中小企業では、すべてのレベルを精緻に測定するのは難しいため、受講後のアンケート(レベル1)と、研修で学んだ内容を業務で実践した事例の報告(レベル3)を最低限実施することをお勧めします。
PDCAサイクルによる改善
研修制度は一度設計して終わりではなく、Plan(計画)・Do(実施)・Check(評価)・Act(改善)のサイクルを回して継続的に質を高めていくことが必要です。受講者のフィードバックや業績データをもとに、カリキュラムの見直し、講師の変更、実施頻度の調整などを定期的に行ってください。
まとめ
- 社員教育・研修制度の設計は、OJTとOff-JTを組み合わせた体系的な教育訓練計画を策定し、職業能力開発促進法に基づく事業内職業能力開発計画として文書化することが基本である
- 人材開発支援助成金を活用することで、訓練経費と訓練期間中の賃金の一部を助成金でまかなうことができ、中小企業の研修制度導入を資金面から後押しする
- 研修効果の測定と改善をPDCAサイクルで継続的に行い、経営課題の解決に直結する人材育成を実現することが重要である
よくある質問
- Q. 人材開発支援助成金とは何ですか?
- A. 人材開発支援助成金は、厚生労働省が実施する助成金制度で、従業員のキャリア形成に向けた職業訓練を行う事業主を支援します。訓練の種類に応じて複数のコースがあり、訓練にかかる経費や訓練期間中の賃金の一部が助成されます。雇用保険の適用事業所であることが基本的な申請要件です。
- Q. OJTとOff-JTのどちらが助成金の対象になりますか?
- A. 人材開発支援助成金では、OJT(職場内訓練)とOff-JT(職場外訓練)の両方が助成対象となります。ただし、コースによって対象となる訓練の形態が異なります。たとえば、特定訓練コースではOff-JTが主な対象ですが、有期実習型訓練コースではOJTとOff-JTを組み合わせた訓練が対象です。
- Q. 研修制度がない中小企業でもすぐに導入できますか?
- A. はい、段階的に導入できます。まずは既存の業務マニュアルを整理してOJTの体系を明文化し、次にOff-JTとして外部研修の受講を組み込むのが現実的なステップです。
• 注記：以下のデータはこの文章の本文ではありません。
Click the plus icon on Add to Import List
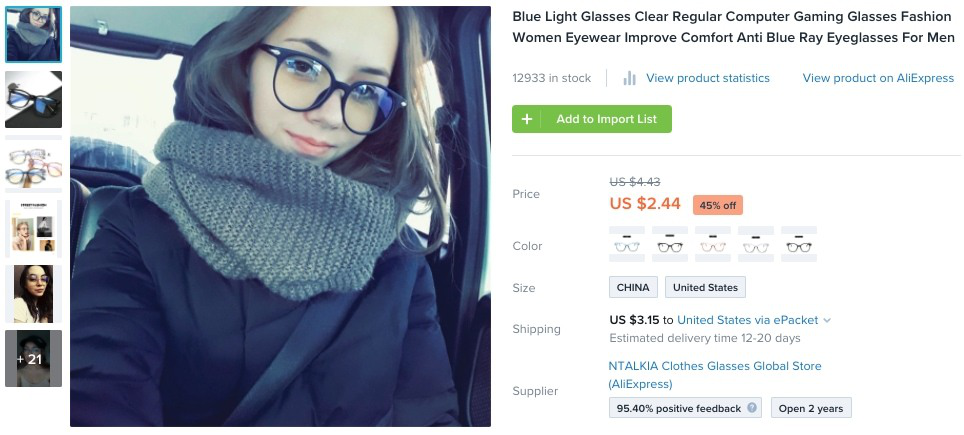Viewport: 964px width, 435px height. click(x=527, y=119)
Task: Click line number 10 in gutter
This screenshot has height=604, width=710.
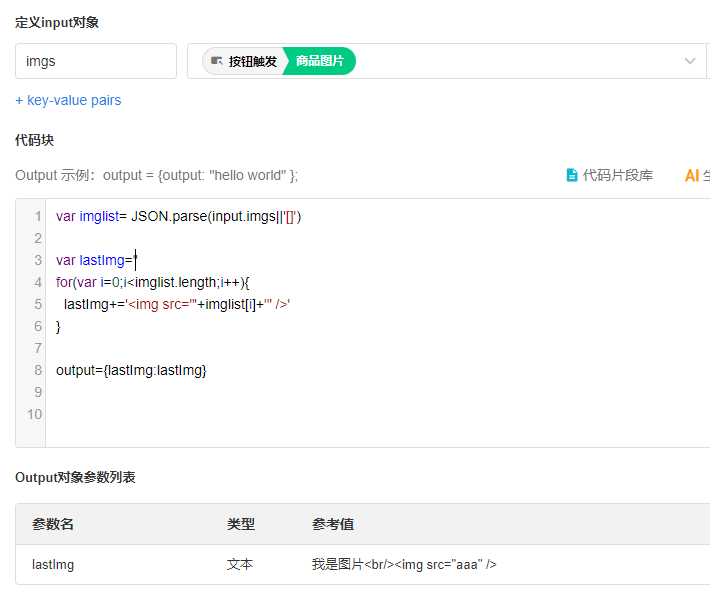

厚生労働省が提供する「職業能力開発推進者」の選任と「事業内職業能力開発計画」の策定は、助成金申請の要件にもなっています。
- Q. 教育訓練にかかった費用は税務上どのように扱われますか?
- A. 従業員の教育訓練にかかる費用は、原則として法人税法上の損金(経費)として認められます。外部研修の受講料、教材費、講師への謝金、訓練に使用する設備の購入費などが対象です。ただし、個人の資格取得費用の負担については、業務との関連性によって判断が分かれるため、税理士に確認してください。